▶ [Task goal]:
Rewrite everything in the listing from the line containing "Click the したい" down to the line containing "Expand the Disk", both included, as a JSON list of strings with one string per line. Leave out any blank lines.

▶ [Exercise data]:
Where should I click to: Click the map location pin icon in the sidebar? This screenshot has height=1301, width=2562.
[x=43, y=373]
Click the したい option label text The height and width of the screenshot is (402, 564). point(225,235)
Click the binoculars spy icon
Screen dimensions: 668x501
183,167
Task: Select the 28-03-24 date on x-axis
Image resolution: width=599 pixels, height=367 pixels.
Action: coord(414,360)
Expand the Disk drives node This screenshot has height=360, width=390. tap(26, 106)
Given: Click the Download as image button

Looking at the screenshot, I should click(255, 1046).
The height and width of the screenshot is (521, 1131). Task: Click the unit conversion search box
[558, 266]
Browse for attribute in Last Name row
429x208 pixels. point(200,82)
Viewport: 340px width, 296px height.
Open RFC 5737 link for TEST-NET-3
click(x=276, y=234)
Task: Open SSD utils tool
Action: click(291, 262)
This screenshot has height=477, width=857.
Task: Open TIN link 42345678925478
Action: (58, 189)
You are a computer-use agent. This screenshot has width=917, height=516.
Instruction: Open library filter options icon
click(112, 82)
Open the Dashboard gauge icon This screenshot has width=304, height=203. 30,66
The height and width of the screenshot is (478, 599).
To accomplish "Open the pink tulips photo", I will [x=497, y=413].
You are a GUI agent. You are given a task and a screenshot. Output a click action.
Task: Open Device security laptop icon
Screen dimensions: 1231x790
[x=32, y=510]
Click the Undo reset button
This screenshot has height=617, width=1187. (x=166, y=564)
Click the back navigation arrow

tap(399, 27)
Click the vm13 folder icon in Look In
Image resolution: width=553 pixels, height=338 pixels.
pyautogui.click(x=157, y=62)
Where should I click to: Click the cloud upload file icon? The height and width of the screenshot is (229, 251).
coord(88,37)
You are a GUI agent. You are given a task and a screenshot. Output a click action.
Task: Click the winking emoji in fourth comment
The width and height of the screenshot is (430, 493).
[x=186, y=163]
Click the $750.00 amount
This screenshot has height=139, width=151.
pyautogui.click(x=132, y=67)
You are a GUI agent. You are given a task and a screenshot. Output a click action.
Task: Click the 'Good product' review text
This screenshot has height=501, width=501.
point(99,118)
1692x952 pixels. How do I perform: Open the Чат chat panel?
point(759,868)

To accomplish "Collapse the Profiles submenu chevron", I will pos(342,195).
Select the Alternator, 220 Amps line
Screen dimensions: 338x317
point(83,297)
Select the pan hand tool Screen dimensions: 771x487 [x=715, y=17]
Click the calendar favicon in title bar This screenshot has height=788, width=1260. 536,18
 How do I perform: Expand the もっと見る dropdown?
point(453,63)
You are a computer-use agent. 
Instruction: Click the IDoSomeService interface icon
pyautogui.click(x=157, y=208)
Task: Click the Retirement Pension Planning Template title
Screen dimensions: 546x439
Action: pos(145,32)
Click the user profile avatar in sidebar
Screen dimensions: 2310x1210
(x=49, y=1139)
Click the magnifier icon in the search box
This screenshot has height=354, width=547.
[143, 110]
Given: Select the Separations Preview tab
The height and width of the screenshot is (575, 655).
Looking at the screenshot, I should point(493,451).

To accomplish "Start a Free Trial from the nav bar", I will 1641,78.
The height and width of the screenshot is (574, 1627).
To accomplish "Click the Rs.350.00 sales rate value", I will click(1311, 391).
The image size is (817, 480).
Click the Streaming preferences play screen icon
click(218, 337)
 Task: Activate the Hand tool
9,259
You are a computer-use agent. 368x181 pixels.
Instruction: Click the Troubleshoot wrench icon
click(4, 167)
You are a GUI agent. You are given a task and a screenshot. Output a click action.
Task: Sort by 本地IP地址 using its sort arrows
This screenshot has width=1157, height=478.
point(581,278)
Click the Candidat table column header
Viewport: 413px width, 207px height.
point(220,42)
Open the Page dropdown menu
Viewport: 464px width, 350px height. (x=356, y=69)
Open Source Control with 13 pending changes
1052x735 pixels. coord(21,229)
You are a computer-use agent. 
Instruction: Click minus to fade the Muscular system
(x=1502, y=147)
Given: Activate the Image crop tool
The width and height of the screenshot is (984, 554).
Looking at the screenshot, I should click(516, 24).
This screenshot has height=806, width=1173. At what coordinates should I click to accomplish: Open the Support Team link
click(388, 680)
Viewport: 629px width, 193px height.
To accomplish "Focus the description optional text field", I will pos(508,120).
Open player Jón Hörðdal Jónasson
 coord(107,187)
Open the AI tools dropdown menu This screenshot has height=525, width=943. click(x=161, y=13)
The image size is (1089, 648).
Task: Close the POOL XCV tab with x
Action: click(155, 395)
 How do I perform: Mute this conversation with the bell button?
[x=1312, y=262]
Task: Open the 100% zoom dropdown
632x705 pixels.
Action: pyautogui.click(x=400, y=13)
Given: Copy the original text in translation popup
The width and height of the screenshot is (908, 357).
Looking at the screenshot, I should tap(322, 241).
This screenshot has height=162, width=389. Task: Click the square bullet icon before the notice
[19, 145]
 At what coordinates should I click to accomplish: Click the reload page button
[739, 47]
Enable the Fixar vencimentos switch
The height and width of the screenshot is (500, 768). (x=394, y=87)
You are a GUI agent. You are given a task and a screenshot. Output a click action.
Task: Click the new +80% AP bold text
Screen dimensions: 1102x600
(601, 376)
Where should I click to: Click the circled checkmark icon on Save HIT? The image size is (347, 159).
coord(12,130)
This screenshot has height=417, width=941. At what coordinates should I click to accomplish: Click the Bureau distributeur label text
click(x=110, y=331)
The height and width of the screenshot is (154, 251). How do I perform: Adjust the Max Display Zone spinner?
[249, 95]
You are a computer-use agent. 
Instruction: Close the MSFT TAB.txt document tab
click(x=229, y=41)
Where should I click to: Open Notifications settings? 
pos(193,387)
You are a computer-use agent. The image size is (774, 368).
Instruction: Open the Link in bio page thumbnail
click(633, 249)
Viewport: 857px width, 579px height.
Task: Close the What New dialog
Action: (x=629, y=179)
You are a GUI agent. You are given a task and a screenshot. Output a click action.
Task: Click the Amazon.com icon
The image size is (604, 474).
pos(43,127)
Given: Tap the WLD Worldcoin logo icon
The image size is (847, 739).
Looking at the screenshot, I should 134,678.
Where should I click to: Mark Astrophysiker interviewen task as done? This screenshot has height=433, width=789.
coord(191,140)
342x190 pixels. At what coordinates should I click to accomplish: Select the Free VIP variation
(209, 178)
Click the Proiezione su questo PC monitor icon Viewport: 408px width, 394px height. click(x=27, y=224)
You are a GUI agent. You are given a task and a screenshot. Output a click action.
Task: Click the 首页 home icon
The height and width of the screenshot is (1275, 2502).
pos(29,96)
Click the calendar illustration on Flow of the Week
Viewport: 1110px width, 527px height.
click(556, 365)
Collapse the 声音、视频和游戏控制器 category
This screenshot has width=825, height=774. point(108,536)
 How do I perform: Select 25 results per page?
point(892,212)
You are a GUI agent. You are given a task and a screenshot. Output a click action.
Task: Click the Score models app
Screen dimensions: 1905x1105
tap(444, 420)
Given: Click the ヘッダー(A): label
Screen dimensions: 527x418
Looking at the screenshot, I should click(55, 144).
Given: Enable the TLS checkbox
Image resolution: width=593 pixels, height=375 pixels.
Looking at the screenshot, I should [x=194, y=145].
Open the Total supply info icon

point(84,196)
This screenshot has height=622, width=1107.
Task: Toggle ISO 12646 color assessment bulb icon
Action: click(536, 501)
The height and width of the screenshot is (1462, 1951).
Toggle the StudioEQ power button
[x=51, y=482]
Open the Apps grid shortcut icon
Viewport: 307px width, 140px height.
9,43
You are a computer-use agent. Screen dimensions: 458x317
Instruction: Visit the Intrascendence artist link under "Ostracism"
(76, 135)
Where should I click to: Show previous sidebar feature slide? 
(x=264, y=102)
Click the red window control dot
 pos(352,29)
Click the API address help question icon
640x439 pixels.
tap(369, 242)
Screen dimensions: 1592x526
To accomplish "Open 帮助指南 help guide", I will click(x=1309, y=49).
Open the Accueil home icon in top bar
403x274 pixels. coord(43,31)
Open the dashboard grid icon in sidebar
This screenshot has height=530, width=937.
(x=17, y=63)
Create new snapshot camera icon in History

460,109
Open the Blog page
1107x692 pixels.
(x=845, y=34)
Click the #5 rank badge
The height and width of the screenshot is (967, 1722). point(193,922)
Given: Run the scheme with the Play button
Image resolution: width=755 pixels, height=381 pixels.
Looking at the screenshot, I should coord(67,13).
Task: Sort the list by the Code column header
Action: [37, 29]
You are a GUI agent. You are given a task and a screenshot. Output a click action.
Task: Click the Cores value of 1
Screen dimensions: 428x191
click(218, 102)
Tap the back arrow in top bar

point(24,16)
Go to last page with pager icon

▶ [Written answer]:
[
  "Click the したい option label text The height and width of the screenshot is (402, 564). point(225,235)",
  "Click the binoculars spy icon",
  "Screen dimensions: 668x501",
  "183,167",
  "Task: Select the 28-03-24 date on x-axis",
  "Image resolution: width=599 pixels, height=367 pixels.",
  "Action: coord(414,360)",
  "Expand the Disk drives node This screenshot has height=360, width=390. tap(26, 106)"
]